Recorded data

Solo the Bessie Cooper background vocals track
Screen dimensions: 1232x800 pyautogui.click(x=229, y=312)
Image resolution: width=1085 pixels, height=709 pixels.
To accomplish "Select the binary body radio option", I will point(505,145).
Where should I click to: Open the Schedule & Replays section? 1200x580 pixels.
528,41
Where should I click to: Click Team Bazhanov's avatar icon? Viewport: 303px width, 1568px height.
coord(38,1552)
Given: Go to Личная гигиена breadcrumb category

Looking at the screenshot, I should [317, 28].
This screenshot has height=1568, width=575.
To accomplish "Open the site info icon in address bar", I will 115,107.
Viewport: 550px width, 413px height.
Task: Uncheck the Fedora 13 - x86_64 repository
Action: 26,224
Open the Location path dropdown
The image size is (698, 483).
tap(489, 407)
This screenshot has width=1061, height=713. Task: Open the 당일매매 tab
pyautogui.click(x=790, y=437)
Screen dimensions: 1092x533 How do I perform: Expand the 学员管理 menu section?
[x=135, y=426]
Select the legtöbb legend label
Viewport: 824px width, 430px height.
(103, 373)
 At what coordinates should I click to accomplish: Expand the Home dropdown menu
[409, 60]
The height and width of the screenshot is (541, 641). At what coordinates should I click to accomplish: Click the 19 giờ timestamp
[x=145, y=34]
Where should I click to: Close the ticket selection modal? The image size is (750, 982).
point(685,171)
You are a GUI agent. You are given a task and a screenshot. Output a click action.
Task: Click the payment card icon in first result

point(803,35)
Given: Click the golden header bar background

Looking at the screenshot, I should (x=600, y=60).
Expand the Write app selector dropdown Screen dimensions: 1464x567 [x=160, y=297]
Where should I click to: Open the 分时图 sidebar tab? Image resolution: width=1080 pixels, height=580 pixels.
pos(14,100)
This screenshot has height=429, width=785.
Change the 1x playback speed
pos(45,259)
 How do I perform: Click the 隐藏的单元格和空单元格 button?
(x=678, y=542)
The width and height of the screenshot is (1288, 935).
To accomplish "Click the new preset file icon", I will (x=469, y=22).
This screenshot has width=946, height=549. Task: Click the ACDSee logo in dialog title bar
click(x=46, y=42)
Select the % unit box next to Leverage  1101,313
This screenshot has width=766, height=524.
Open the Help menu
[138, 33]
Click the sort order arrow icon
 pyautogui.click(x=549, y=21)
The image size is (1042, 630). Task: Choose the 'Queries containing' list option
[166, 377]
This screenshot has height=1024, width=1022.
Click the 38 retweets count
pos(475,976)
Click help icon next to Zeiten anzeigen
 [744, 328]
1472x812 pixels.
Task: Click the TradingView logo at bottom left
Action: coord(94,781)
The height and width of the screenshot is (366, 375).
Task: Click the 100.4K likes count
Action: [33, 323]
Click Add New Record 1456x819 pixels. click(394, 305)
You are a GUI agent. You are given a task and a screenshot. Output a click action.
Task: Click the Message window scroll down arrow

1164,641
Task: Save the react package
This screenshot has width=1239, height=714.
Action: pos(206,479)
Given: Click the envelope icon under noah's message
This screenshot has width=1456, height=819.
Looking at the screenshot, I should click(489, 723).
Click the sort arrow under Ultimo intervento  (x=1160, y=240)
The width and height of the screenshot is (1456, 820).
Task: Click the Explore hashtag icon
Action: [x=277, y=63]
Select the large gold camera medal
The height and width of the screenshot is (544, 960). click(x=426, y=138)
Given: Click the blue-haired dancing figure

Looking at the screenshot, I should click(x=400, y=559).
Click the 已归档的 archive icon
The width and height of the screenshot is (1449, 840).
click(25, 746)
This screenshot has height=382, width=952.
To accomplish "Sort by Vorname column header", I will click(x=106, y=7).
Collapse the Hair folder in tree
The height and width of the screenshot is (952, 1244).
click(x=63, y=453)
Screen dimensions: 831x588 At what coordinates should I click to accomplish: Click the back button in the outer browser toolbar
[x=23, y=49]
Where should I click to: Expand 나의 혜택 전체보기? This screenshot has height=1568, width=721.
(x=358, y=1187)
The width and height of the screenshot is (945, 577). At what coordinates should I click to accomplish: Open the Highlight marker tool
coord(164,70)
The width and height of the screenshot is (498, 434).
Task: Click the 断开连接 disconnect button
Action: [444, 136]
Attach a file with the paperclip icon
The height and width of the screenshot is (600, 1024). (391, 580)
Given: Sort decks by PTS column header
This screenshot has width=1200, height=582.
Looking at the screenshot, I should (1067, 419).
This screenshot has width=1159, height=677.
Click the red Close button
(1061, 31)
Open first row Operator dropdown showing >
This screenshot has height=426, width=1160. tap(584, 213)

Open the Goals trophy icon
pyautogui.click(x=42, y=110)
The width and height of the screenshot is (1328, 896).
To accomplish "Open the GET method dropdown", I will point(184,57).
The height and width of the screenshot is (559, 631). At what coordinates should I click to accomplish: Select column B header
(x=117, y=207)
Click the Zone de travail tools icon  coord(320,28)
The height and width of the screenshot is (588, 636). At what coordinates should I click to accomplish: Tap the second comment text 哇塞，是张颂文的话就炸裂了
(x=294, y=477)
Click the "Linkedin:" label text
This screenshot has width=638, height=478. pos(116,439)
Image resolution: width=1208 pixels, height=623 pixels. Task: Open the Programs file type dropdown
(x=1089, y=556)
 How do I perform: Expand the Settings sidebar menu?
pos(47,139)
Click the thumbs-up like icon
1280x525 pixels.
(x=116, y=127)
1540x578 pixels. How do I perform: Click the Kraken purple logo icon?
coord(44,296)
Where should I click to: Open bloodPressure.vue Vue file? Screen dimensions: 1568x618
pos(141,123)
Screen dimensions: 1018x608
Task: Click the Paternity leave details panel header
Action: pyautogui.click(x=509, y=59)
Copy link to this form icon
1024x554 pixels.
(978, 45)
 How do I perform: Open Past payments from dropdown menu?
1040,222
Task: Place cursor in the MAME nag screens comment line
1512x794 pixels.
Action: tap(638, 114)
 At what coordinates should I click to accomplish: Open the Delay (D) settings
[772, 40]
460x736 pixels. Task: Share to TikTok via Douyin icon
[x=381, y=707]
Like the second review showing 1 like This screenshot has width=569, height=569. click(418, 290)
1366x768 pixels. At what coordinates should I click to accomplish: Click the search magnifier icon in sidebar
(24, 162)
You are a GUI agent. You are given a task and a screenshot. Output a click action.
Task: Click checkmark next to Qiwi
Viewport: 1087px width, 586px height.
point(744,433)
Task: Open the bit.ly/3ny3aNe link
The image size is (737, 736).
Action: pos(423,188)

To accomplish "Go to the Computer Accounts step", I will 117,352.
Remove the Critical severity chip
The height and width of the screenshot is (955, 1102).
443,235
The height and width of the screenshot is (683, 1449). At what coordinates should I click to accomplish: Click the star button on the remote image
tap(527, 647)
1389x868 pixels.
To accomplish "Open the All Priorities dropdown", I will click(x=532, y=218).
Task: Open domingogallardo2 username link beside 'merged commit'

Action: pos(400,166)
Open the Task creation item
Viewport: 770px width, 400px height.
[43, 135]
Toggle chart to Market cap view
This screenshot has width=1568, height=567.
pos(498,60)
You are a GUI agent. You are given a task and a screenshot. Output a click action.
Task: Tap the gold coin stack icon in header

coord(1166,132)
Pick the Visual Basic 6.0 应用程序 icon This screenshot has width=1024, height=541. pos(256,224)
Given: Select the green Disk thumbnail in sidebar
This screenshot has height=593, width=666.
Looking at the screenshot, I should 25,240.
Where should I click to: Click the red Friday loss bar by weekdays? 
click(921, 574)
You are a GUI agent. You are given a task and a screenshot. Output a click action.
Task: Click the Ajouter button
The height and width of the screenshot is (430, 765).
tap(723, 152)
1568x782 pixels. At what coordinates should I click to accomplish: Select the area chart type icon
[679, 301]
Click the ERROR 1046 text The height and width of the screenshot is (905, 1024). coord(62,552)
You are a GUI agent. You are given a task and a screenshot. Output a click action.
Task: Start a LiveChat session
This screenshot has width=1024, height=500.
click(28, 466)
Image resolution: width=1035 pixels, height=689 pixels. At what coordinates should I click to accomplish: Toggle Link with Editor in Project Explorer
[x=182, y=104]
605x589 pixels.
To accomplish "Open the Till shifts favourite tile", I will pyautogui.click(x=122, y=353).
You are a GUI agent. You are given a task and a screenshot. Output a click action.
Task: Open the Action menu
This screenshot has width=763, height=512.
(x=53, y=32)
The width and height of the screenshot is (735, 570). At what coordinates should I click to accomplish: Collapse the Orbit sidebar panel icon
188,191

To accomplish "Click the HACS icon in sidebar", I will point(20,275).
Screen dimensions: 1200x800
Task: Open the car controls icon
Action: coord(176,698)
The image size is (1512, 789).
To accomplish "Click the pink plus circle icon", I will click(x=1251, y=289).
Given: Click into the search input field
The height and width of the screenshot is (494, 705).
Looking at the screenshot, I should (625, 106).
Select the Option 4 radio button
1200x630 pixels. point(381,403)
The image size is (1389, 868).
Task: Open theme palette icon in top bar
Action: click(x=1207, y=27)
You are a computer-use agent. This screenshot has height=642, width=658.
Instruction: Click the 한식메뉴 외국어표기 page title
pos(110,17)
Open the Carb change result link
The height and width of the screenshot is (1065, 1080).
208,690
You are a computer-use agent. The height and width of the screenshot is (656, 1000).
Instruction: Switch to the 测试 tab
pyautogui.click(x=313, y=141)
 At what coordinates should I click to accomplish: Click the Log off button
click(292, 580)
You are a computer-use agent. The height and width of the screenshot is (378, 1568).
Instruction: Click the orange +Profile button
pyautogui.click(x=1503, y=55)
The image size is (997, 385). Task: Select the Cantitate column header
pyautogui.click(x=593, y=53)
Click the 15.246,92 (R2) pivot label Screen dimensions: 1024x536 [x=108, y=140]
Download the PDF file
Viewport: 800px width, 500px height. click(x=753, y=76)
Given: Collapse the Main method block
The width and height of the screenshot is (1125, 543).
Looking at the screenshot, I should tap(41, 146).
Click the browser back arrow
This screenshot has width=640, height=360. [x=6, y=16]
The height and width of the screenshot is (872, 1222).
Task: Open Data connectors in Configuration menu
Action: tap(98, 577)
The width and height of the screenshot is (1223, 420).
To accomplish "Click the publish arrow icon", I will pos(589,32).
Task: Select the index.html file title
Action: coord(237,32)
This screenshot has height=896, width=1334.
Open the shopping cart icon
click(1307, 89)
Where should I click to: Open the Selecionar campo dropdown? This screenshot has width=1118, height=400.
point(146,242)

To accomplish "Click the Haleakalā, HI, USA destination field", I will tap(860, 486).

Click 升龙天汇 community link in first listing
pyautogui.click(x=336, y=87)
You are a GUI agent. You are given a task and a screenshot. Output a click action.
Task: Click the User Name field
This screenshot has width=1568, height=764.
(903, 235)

WORK TO BE COMPLETED: Copy the lines of the data above exactly as written, beginning with the line containing "Where should I click to: Open the Selecionar" and ending with the line containing "Task: Click the User Name field", and leave out all other lines.

WRITTEN SOLUTION:
Where should I click to: Open the Selecionar campo dropdown? This screenshot has width=1118, height=400.
point(146,242)

To accomplish "Click the Haleakalā, HI, USA destination field", I will tap(860, 486).

Click 升龙天汇 community link in first listing
pyautogui.click(x=336, y=87)
You are a GUI agent. You are given a task and a screenshot. Output a click action.
Task: Click the User Name field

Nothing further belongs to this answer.